One of my ongoing projects, as readers of this blog will no doubt have noticed, is my attempt to 'grid' a version of Phil Barker's DBSA rules. This has been an ongoing saga for a number of months now and I came very close to abandoning the effort as I was getting in a flat spin over some of the mechanics. I think now however, I may have just about cracked it. The latest version incorporates some of the tidying up as a result of the recent playtest (Lepanto 1915) and I am now fairly satisfied that it is about ready. I will give this version a test at home and will persuade the club to give them a spin at some point as well. I will need to rework the ship specs to incorporate the change of movement rates as these are been altered and I have tweaked the turning rules. Firing has changed slightly - or rather I have added a couple of modifiers - and I have clarified LOS and some damage results. I will also need to write them up as a 'proper' set of rules with a playsheet rather than just as an expanded playsheet.


I am quite sure that further tinkering will be needed but probably not anything major. Ideally I would like to extend these rules to incorporate WW2 naval actions as well so obviously I will need to consider air power.

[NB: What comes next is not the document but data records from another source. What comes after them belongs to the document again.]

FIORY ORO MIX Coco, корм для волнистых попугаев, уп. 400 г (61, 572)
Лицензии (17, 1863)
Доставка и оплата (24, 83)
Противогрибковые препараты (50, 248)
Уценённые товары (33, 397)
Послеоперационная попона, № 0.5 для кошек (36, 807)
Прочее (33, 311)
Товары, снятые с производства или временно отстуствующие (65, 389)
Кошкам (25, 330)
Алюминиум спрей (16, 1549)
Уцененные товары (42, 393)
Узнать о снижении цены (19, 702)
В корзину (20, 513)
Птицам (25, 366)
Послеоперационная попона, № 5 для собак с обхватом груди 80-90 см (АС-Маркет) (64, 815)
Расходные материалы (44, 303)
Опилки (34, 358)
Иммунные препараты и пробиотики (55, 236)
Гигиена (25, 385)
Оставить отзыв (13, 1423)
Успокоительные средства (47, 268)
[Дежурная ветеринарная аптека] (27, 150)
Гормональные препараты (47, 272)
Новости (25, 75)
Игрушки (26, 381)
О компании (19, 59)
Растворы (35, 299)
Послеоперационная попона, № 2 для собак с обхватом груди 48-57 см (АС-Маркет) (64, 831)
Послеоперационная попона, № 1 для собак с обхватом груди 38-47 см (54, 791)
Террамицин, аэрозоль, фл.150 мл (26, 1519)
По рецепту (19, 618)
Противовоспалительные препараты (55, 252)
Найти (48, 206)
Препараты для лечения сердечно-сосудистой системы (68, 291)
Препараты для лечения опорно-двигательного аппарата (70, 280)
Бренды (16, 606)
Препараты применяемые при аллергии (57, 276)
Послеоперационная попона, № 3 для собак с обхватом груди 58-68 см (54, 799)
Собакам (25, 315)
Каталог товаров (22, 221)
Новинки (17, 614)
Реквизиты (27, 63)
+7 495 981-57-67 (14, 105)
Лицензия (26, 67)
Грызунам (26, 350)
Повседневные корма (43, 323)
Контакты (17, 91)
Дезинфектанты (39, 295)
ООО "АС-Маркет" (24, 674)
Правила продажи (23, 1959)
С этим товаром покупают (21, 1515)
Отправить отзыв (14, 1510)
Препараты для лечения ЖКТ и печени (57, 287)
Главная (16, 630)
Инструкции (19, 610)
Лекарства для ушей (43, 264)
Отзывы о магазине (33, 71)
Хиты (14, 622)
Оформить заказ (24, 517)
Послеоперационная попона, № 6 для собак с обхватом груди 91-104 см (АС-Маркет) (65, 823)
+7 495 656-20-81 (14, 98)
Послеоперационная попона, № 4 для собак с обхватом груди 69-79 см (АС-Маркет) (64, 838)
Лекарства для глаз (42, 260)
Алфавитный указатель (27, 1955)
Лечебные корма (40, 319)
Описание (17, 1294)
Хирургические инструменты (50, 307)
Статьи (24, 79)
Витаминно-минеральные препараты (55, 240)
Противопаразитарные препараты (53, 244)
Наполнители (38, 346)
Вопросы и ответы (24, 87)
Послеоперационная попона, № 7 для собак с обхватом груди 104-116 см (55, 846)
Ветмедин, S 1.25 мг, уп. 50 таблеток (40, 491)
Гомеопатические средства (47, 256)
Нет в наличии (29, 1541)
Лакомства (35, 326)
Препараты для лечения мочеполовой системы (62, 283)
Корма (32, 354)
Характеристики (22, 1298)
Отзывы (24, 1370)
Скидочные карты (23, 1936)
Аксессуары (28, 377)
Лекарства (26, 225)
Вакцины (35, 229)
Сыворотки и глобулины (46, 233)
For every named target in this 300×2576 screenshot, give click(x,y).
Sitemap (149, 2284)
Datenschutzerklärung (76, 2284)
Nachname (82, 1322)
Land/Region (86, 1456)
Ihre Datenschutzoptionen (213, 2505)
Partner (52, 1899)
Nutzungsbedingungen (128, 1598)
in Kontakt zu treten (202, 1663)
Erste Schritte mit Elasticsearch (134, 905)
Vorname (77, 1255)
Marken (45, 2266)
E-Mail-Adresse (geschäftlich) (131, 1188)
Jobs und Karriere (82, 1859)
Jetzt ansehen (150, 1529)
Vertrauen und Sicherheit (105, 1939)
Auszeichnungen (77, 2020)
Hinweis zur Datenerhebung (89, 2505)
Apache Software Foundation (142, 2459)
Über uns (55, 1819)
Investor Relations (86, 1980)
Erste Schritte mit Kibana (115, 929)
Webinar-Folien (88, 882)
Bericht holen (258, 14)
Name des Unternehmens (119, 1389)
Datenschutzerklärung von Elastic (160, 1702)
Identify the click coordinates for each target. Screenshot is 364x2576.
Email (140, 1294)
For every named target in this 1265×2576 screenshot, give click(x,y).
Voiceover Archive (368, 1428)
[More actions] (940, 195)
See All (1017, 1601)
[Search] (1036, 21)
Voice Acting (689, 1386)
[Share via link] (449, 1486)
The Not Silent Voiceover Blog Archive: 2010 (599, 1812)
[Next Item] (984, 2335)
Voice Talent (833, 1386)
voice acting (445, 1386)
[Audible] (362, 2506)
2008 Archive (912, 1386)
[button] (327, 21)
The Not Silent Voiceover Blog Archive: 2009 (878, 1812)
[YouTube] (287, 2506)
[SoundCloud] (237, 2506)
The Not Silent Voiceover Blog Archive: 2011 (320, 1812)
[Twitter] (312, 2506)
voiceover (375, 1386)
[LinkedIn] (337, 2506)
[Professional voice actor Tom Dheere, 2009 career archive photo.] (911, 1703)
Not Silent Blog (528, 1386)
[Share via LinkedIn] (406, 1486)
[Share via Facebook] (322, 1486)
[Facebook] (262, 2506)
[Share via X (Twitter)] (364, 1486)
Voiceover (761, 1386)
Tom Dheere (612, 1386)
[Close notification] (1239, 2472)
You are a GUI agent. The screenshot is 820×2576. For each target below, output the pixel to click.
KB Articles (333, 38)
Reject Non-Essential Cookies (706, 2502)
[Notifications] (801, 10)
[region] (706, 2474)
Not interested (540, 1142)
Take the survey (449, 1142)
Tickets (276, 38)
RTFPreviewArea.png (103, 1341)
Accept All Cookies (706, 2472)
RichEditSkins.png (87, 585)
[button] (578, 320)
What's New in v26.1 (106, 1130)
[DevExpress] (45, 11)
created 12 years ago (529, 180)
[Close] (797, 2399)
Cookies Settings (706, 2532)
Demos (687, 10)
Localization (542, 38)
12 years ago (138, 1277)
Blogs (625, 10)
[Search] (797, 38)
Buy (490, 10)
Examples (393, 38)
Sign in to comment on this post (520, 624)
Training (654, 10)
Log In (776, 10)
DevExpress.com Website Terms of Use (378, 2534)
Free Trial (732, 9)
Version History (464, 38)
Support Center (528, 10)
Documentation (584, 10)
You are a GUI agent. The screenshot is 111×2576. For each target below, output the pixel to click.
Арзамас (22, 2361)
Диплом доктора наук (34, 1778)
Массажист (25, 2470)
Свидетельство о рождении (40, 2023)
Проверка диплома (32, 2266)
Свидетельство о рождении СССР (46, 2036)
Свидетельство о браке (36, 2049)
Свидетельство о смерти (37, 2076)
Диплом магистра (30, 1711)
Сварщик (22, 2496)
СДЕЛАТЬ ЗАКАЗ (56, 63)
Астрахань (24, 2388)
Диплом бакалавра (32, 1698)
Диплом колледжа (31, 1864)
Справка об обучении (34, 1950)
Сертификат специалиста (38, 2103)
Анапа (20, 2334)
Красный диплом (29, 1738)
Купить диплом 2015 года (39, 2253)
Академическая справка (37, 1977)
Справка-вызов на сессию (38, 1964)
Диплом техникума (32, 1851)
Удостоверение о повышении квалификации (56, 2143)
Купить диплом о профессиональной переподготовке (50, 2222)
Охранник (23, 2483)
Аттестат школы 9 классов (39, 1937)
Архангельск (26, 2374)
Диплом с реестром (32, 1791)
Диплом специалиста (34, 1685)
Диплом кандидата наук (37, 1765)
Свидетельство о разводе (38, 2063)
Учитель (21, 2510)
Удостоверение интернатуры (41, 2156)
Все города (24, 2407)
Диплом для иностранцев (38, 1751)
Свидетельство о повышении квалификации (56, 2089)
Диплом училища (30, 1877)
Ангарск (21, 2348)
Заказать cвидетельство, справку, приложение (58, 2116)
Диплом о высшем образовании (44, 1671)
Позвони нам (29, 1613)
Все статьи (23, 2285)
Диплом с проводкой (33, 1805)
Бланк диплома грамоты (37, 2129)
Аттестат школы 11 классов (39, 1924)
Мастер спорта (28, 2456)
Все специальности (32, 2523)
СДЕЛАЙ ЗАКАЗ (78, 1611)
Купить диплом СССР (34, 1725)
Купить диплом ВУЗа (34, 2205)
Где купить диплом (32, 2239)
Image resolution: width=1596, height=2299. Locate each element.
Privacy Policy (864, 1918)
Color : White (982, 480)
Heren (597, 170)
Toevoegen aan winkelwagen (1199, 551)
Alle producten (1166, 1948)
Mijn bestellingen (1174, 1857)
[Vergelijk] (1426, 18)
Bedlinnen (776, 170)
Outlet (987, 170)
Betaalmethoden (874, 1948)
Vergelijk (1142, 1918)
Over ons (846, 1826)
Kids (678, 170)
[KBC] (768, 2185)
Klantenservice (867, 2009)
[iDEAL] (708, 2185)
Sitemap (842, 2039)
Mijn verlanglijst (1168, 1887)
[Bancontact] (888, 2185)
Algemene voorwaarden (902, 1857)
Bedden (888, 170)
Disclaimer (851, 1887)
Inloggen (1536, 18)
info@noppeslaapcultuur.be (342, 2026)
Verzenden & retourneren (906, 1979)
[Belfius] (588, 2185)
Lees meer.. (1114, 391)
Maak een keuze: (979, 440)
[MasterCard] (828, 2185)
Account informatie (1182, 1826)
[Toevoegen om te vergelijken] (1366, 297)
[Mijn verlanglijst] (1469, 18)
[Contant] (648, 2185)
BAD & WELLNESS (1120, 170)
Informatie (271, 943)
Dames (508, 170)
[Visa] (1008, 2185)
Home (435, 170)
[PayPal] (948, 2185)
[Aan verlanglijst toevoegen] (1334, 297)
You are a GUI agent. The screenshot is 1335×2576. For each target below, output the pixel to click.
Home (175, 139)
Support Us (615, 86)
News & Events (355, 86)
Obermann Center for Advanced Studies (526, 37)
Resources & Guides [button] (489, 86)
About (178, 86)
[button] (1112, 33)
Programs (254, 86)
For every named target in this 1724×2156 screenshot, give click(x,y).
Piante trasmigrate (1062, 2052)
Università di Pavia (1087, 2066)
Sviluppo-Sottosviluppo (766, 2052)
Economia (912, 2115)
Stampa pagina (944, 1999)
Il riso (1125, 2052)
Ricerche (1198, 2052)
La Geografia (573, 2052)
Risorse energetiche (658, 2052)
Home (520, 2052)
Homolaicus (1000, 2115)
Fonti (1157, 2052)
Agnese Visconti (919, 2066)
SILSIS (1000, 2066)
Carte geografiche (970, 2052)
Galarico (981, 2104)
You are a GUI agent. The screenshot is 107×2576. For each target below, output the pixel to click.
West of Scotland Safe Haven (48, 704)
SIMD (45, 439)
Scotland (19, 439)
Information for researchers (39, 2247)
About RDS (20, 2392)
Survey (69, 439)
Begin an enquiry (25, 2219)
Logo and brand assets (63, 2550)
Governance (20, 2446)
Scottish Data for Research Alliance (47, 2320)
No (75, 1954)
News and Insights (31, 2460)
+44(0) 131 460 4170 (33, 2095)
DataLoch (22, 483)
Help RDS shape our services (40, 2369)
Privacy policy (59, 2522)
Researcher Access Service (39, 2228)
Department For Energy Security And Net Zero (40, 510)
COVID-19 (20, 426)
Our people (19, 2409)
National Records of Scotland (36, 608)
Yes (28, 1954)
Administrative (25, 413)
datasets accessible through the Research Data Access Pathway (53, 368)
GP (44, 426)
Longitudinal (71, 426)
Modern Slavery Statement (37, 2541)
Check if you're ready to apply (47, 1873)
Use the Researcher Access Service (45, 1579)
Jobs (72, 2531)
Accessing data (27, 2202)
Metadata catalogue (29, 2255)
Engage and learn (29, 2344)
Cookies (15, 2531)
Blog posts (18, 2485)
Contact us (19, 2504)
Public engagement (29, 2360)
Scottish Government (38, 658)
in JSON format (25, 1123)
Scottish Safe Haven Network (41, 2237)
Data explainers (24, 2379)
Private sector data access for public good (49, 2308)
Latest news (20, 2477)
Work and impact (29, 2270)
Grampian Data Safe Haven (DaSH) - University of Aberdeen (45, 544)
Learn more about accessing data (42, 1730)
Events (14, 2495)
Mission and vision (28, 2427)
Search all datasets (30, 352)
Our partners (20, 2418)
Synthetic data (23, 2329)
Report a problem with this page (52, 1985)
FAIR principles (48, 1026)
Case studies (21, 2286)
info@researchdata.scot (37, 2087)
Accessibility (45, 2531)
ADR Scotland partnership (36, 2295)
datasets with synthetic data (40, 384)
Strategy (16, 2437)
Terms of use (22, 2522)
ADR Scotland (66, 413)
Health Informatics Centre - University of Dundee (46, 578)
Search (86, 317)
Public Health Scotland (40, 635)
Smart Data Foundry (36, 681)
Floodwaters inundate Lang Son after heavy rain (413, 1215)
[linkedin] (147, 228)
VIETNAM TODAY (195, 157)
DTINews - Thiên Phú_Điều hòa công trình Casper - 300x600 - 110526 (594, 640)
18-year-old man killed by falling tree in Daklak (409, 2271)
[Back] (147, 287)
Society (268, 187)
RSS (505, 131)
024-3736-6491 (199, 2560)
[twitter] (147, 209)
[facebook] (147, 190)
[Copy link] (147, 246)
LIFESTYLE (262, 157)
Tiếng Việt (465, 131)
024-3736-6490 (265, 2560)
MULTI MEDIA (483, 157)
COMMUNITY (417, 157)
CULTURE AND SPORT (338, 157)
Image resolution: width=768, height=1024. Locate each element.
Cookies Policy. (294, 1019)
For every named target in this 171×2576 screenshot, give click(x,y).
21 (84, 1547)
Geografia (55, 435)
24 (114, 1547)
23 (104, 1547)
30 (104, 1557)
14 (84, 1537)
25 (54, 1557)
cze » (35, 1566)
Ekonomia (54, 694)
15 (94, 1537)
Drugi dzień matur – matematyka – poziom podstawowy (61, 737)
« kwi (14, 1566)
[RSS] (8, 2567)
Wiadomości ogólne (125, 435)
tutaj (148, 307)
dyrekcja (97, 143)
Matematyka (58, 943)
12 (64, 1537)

Should anyone want the latest draft of the rules then please let me know and I will be happy to send a copy on. As ever, I would appreciate any thoughts or observations.


The picture is of the German Battlecruiser Seydlitz and she is one of my favourite warships. Note the airship overhead - makes me even more determined to organise the Ottoman Air Fleet!


4 comments:

Paul O'G said...

I must admit that I'm looking forward to seeing how the VSf revsiion comes out too. After playign War at Sea (which i really enjoyed), this griided style has a lot to offer for short fleet scale games.

David Crook said...

The biggest advantage of using the grid is that it removes any problems over move distances and ranges at a stroke as well as making movement more straightforward. naval games are so abstract anyway in terms of scale on a tabletop it seems pointless trying to make it otherwise. The VSF version will be broadly similar and with no record keeping - huzzah!!!

Paul O'G said...

I think it will also ease the complication of playing VSF in three dimensions at once. It will also demonstrate that while traditional surface ships arent as flashy as Aeronauts or Aquanefs, they are hardy, all-round platforms.

cheers!

David Crook said...

Absolutely - I agree with all the observations you have and my next building project will make use of this concept - in all dimensions!